PRÉDICA DOMINGO 9 DE AGOSTO 2026

Somos llamados a tomar una decisión clara: no vivir conforme a lo que hace el mundo, sino escoger formar parte del plan de Dios y confiar en Él en cada circunstancia.

La alabanza no es simplemente un concierto, sino un sacrificio que ofrecemos a Dios. Cuando alabamos y declaramos Su Palabra, recordamos que nuestras palabras tienen autoridad y que la gratitud debe ocupar un lugar fundamental en nuestra vida. Como nos recuerda 1 Tesalonicenses 5:18, dar gracias en todo es la voluntad de Dios para nosotros.

Dios es un Dios de orden, y el orden importa. El amor también debe ocupar el lugar correcto en nuestra vida. El amor ágape, el amor de Dios, debe ser el primero; cuando amamos a Dios con todo nuestro corazón, mente y ser, los demás amores encuentran su lugar. Del mismo modo, antes de tomar decisiones debemos aprender a consultar a Dios y buscar Su voluntad.

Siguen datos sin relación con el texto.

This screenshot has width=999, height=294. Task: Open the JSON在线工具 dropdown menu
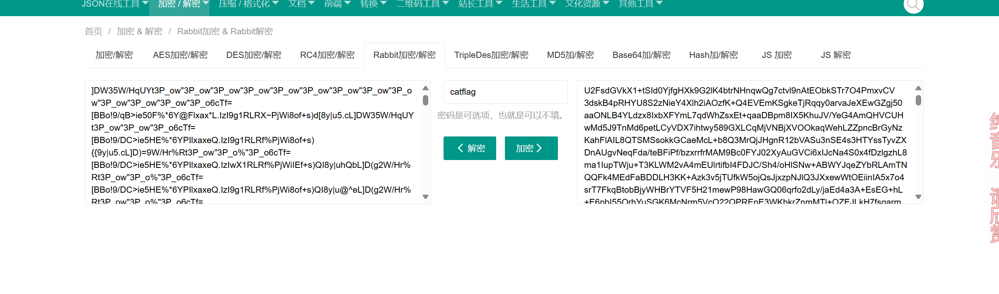point(115,4)
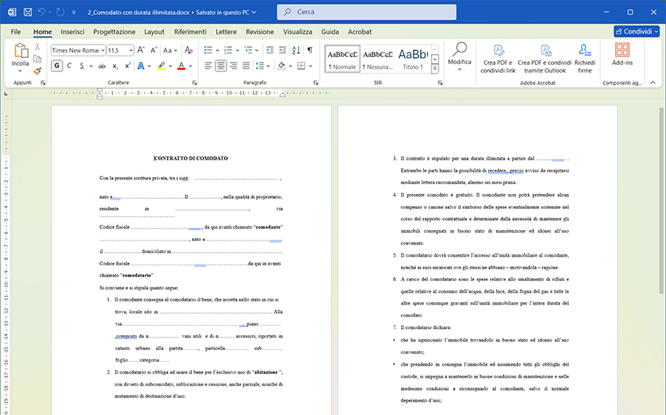Toggle Bold (G) formatting
The width and height of the screenshot is (666, 415).
click(57, 66)
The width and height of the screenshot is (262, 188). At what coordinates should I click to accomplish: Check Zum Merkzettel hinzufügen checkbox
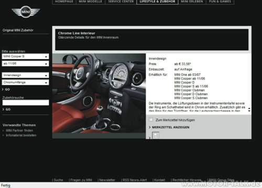150,120
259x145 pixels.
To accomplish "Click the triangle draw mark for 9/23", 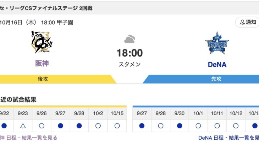I will click(22, 126).
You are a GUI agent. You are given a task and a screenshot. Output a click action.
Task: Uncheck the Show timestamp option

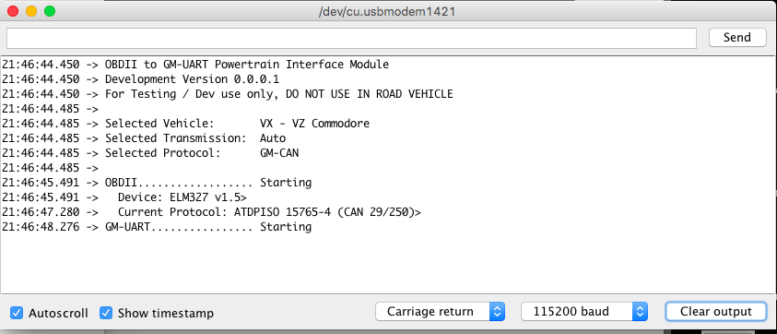(106, 313)
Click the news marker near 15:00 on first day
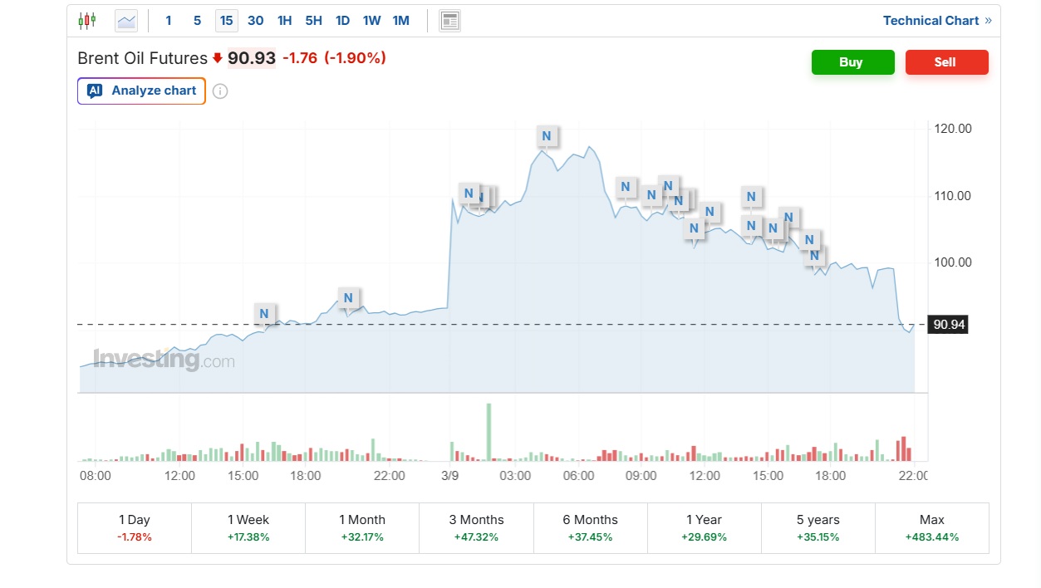 264,313
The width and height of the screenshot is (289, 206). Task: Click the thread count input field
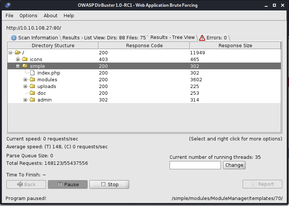pyautogui.click(x=195, y=165)
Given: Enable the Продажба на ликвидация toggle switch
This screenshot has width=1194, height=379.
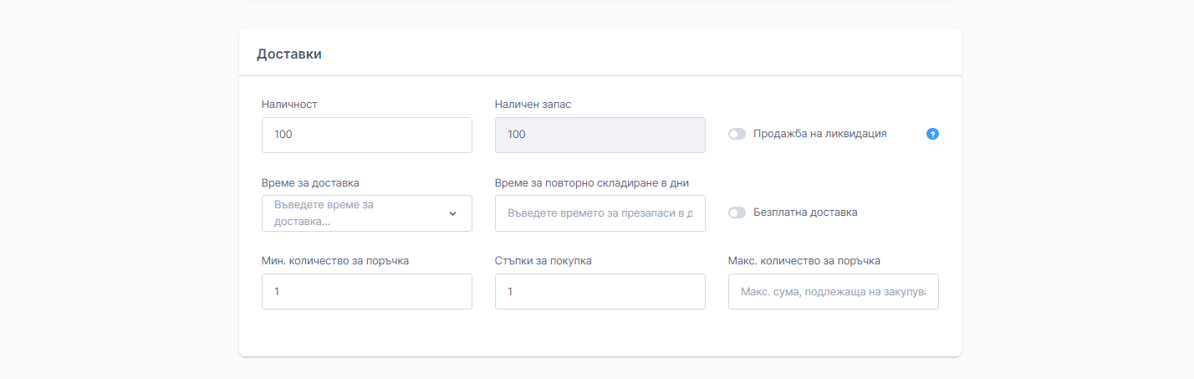Looking at the screenshot, I should 737,134.
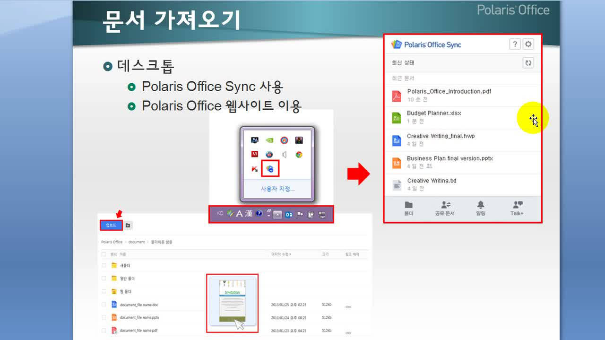This screenshot has height=340, width=605.
Task: Select the Polaris Office Sync tray icon
Action: click(x=270, y=169)
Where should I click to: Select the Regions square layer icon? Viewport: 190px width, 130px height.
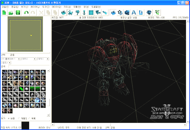point(91,12)
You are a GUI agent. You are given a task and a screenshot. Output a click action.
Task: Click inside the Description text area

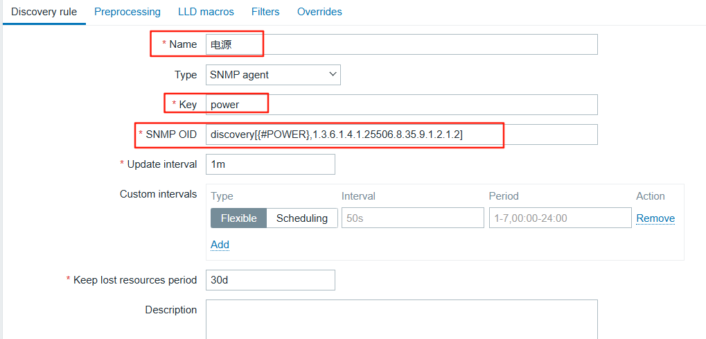pyautogui.click(x=401, y=319)
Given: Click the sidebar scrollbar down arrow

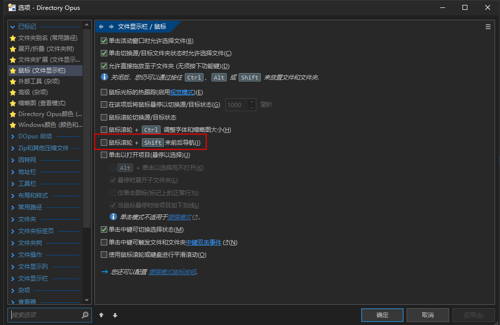Looking at the screenshot, I should [87, 300].
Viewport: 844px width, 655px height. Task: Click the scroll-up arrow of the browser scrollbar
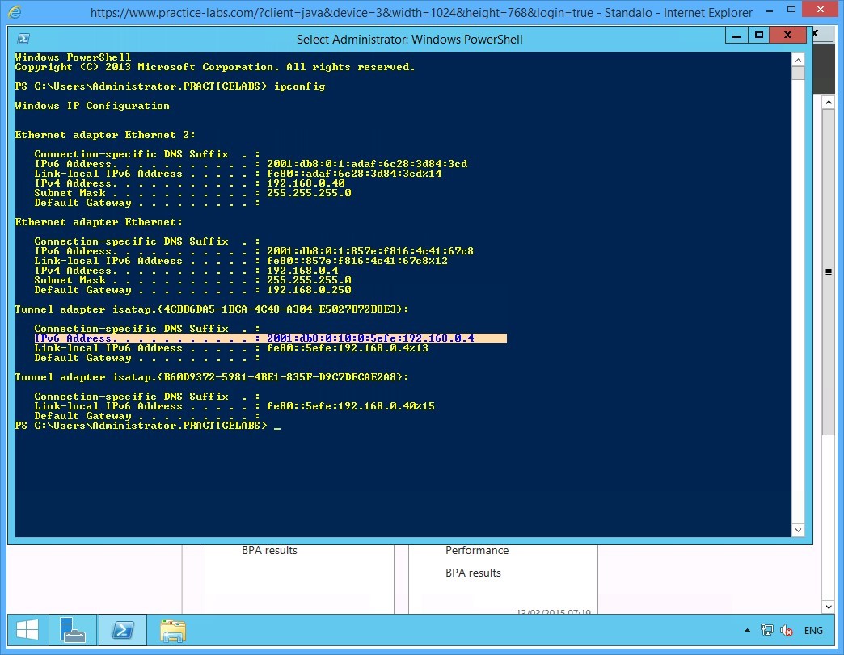click(829, 100)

También somos llamados a dejar atrás el egoísmo y la comodidad para vivir pensando en los demás. La bendición está en compartir y en aprender a dar, poniendo nuestro granito de arena allí donde Dios nos ha colocado. No somos nosotros quienes salvamos el mundo; esa obra le corresponde a Dios, pero sí podemos ser instrumentos en Sus manos.